Wheelchair fencing competition in Paris will take place Sept. 3–7, 2024, in the architecturally stunning Grand Palais, a historic building located right in the heart of the City of Light.
For fencing referees, there’s no higher honor than an Olympic or Paralympic Games selection, and these three referees are among the best in the world.
Shumate, who competed at the 2004 Paralympics in Athens, will referee his fourth Paralympics. Zeljkovic and Curtis will be making their Paralympic refereeing debut.
USA Fencing reached out to each of these skilled referees for more on their stories.
Zeljkovic, from the Philadelphia area and the Zeljkovic Fencing Academy, is refereeing at the Paralympic Games for the first time.
“It is a great honor to be given a chance to participate at the 2024 Paralympics and to be recognized for my skills and hard work,” she says. “It’s an opportunity to work with the best referees in the world and a dream come true.”

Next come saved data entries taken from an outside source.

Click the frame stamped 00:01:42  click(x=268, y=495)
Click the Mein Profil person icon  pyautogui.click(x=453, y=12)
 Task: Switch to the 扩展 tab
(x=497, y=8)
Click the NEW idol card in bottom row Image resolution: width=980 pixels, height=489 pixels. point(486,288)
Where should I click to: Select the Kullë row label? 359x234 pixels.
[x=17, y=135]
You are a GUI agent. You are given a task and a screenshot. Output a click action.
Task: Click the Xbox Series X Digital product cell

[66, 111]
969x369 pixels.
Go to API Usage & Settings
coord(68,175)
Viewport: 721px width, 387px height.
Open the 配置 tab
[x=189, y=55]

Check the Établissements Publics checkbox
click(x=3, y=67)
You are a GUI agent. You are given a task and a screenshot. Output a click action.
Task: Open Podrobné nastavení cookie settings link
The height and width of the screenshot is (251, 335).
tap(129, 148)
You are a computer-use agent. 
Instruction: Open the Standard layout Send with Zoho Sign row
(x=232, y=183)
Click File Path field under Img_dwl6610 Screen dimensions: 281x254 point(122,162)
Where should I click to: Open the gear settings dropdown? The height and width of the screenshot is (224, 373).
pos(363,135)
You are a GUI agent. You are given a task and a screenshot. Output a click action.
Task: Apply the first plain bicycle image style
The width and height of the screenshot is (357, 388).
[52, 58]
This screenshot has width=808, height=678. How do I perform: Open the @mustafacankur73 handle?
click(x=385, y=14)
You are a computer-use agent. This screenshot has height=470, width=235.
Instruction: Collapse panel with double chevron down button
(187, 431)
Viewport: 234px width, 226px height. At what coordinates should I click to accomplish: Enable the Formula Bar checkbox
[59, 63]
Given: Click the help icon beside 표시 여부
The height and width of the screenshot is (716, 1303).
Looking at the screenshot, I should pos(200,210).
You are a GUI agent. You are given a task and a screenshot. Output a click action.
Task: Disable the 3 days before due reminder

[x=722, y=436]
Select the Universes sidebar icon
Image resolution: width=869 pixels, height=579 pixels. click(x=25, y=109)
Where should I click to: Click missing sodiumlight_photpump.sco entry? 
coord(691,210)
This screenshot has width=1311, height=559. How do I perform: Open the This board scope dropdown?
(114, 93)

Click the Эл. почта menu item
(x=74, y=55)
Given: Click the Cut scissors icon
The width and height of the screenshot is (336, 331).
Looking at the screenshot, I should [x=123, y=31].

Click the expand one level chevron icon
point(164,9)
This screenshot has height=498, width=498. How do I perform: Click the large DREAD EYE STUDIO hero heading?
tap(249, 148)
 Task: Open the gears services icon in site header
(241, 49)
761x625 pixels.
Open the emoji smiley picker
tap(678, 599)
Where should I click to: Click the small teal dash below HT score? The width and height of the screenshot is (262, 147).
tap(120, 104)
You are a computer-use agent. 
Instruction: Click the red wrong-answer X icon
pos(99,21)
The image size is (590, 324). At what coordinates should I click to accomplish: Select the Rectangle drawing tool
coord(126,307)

Zeljkovic says she wants to thank Jon Moss, Kelly Koehler, Sean Shumate and Sharon Everson for their guidance, trust and the opportunities they’ve provided.
She also wants to express thanks to her fellow referees “for pushing me to become a better referee. And, of course, I’m forever grateful to my husband, Miodrag, and my children, Dusan and Anastasija, for their understanding and tremendous support.”
Curtis, who lives north of Portland, Ore., will be refereeing at his first Paralympics.
But it’s not his first Games experience.
“When I was in high school my school marching band, I had the honor of playing during the Olympic parade at the 1984 Los Angeles Games,” he says.
Curtis says being chosen to referee at the highest level of the sport is an honor beyond words.
“When I was injured in 2004, I thought my life was over,” he says. “I had no direction to my life. I never in a million years would have thought that a short 20 years later, I would be asked to referee the Paralympics.
“It is going to take some time for the shock to wear off, but I am up to the task and going to make us all proud.”
Curtis says he couldn’t have made it to this point alone.
“There are so many people who helped me get to this place — starting with my coaches, Charles Randell and Cody Mattern, and the person who told me that to be a better fencer, I needed to learn to referee: Jon Moss,” Curtis says. “I also want to thank my mentors, Kelly Koehler and Sharon Everson, and fellow parafencing referees, Paul Harris, Sean Shumate, Jelena Zeljkovic and all the other referees I have worked with over the years.”
Shumate, who lives in Kentucky and trains at the Louisville Fencing Center, will be refereeing at his fourth Paralympics. Add in his experience as a fencer at the 2004 Games in Athens, and this will be his fifth Paralympics overall.
“As a member of the U.S. parafencing community, it is an honor to have been chosen to be a referee at the 2024 Paris Paralympics,” Shumate says. “I hope others are able to see that, with hard work and persistence, sometimes dreams come true. I am blessed to have been given this opportunity, and I am looking forward to having a front-row seat to all the action.”
Shumate, like Curtis and Zeljkovic, says he’s grateful for the support of others along his refereeing journey.
“I’d like to give a special thanks to Jon Moss and Sharon Everson for their support and encouragement over the years,” Shumate says. “Their love for the sport directly influenced where I, and many others, are today.”
And what about Olympic referee selections? We’ll share that news with our audience as soon as it’s available.